NetSim Cyber supports built-in simulation for protocols such as:
IEEE C37.118 Synchrophasor
IEC 61850 GOOSE, Routed GOOSE, MMS, and Sampled Values
Modbus TCP
DNP3
IEC 60870-5-104
These simulators provide both source-side and destination-side components. For example, a PMU simulator can generate synchrophasor data, while a PDC subscriber can receive and analyze it. Similarly, a Modbus slave can generate register data while a Modbus master reads or writes values.

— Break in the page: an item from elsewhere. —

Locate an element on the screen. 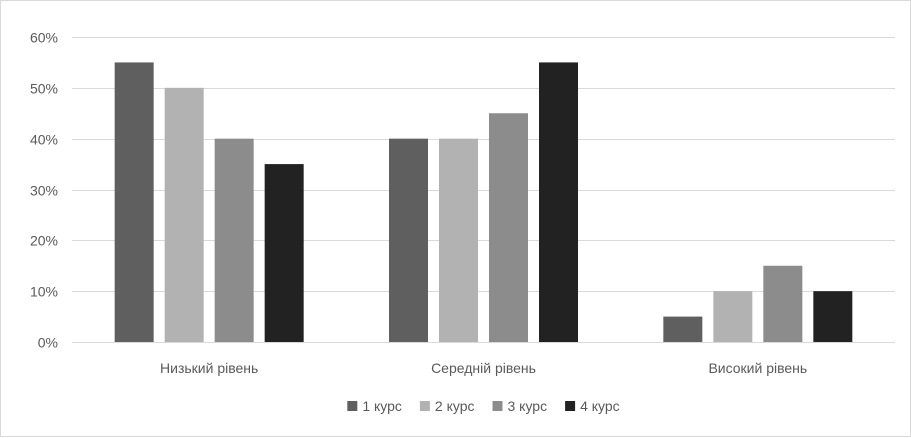 Image resolution: width=911 pixels, height=438 pixels. x-tick-label-3: Високий рівень is located at coordinates (758, 368).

| Protocol | Source / Publisher Simulator | Destination / Subscriber Simulator | Open-Source Framework Used |
|---|---|---|---|
| IEEE C37.118 Synchrophasor | PMU Simulator | OpenPDC / PDC Subscriber | pyPMU, OpenPDC |
| IEC 61850 GOOSE, R-GOOSE, MMS, SV | IED / Relay Publisher | GOOSE Subscriber / Analyzer | libiec61850 |
| MODBUS TCP | PLC / RTU Simulator | SCADA HMI / Modbus Master | pymodbus, QModMaster |
| DNP3 | RTU Simulator | SCADA Master | OpenDNP3, DNP3 Station |
| IEC 60870-5-104 | IEC-104 Slave Simulator | IEC-104 Master Station | lib60870 |
Built-in Open-Source Protocol Simulators
Benefits of Built-in Simulators¶
The built-in simulator capability provides a ready-to-use environment for protocol testing, attack emulation, and cyber-security research.
| Benefit | Description |
|---|---|
| Rapid attack prototyping | Quickly test attack logic before moving to larger testbeds |
| Protocol-level validation | Verify protocol parsing and field-level manipulation |
| Single-system deployment | Run source, destination, network, and attack logic on one PC |
| Reduced complexity | Avoid dependence on physical devices during early-stage testing |
| Safe experimentation | Test attacks without affecting real equipment |
| Dataset generation | Generate labeled normal and attack traffic for AI/ML research |
| Faster iteration | Modify scenarios and attack settings quickly |
| Real-data support | Import or replay real measurement data for realistic testing |
Benefits of built-in simulators
Benefits of External Simulator Integration¶
| Benefit | Description |
|---|---|
| Realistic cyber-physical testing | Study attack impact on simulated electrical behavior and communication networks |
| HIL validation | Test cyber-attacks with real-time simulators and hardware interfaces |
| Real-device testing | Evaluate response of PMUs, PDCs, IEDs, RTUs, PLCs, relays, and SCADA systems |
| Timing realism | Include real network interfaces, device delays, and physical communication paths |
| End-to-end validation | Observe the full chain from measurement generation to monitoring or control response |
| OT testbed support | Integrate NetSim Cyber into laboratory SCADA and substation automation environments |
| Progressive testing | Move from built-in simulators to real-device experiments after initial validation |
NetSim Cyber supports both lightweight simulator-based experimentation and realistic external testbed integration. Built-in simulators help users quickly create repeatable cyber-attack scenarios, while external simulator and device integration allows the same concepts to be validated in more realistic cyber-physical environments. This makes NetSim Cyber suitable for training, research, device validation, protocol testing, and power-system cybersecurity studies.